Out-of-universe (approximately, anyway), the actual Encyclopaedia itself has 21 Idaho, Duncan entries. One of those is not a ghola, of course. The second and third entries cover the same person. So that's 19 gholas with Encyclopaedia entries. (No, they are not the nineteen who died natural deaths.)
In-universe, according to the Encyclopaedia itself:
The "Welbeck Fragment" indicates that prior to 13663 nine Duncans had suffered violent deaths and nineteen had died of natural causes. These figures are now known to be highly inaccurate. Leto II's diaries in the Dar-es-Balat hoard have already indicated that over twenty Duncan gholas failed to survive the first-contact interview with the Fish Speakers, and the initial survey of the diaries reveals that there were well over seventy Duncans delivered by the Bene Tleilax.

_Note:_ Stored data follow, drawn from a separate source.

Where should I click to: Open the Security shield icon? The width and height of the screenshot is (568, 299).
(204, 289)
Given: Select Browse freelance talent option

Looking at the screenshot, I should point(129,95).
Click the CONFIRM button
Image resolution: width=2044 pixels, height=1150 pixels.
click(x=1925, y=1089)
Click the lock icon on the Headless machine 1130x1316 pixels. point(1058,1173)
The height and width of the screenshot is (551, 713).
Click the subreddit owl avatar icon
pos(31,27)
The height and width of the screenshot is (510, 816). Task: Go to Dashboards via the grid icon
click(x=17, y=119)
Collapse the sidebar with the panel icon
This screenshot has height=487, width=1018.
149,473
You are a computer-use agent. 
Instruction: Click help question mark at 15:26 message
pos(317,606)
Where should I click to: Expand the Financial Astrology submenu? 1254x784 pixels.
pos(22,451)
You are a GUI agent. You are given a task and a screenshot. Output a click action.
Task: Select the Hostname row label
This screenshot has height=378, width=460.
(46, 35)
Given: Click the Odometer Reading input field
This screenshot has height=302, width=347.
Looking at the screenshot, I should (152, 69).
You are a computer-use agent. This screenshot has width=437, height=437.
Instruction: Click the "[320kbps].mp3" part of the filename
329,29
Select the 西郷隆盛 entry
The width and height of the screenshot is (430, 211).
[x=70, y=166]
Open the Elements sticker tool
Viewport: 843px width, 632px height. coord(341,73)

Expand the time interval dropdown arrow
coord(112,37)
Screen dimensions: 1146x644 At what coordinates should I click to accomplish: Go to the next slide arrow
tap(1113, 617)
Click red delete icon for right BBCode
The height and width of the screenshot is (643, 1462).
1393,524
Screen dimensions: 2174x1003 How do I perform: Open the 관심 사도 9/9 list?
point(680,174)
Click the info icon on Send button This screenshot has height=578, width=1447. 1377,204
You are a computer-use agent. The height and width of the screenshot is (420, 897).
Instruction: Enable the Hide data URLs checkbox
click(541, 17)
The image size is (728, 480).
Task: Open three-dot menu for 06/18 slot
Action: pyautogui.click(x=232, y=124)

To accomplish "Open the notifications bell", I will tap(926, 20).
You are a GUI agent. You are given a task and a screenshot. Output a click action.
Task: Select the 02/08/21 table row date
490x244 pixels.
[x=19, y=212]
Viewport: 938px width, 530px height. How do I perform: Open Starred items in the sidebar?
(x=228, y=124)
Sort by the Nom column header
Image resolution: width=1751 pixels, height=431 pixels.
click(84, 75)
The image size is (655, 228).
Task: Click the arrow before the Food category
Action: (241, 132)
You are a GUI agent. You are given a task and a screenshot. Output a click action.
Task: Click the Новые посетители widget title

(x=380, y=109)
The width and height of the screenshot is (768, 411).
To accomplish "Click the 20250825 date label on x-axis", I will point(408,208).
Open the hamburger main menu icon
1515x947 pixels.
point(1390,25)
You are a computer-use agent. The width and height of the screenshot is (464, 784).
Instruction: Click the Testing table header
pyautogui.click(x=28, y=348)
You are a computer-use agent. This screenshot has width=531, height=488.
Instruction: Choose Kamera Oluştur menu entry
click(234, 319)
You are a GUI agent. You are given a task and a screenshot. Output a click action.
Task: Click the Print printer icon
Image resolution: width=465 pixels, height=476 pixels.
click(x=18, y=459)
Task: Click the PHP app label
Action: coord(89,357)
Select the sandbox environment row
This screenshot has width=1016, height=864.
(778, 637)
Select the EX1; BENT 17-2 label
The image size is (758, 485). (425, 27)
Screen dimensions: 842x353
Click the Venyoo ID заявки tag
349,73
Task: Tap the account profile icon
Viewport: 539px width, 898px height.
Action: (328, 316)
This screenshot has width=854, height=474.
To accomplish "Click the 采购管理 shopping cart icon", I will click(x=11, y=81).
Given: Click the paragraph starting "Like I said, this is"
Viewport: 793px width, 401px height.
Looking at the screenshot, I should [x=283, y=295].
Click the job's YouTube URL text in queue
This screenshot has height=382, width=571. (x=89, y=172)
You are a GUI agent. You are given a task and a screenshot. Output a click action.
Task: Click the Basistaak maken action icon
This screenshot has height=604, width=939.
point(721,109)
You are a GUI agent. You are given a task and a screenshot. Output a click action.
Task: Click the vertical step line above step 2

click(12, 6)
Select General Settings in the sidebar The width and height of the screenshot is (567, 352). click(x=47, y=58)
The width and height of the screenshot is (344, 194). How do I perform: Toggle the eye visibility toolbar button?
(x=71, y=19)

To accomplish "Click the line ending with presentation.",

The same entry notes that the Duncan Idaho ghola of 13663 is the second longest lived on record, having lived for sixty years. 70 gholas over 3500 years is a mean lifespan of 50 years, of course. More than 70, and the mean is lower.
In the Encyclopaedia's universe, the in-universe answer is thus "We don't know, because we've discovered that there were a lot more than there were let on to be.". Although the Encyclopaedia is officially divergent from the later novels, where there are of course yet more gholas after the Encyclopaedia's Duncan-The-Last, it is a fair speculation that "a number that only the Bene Tleilax know" is the common in-universe answer.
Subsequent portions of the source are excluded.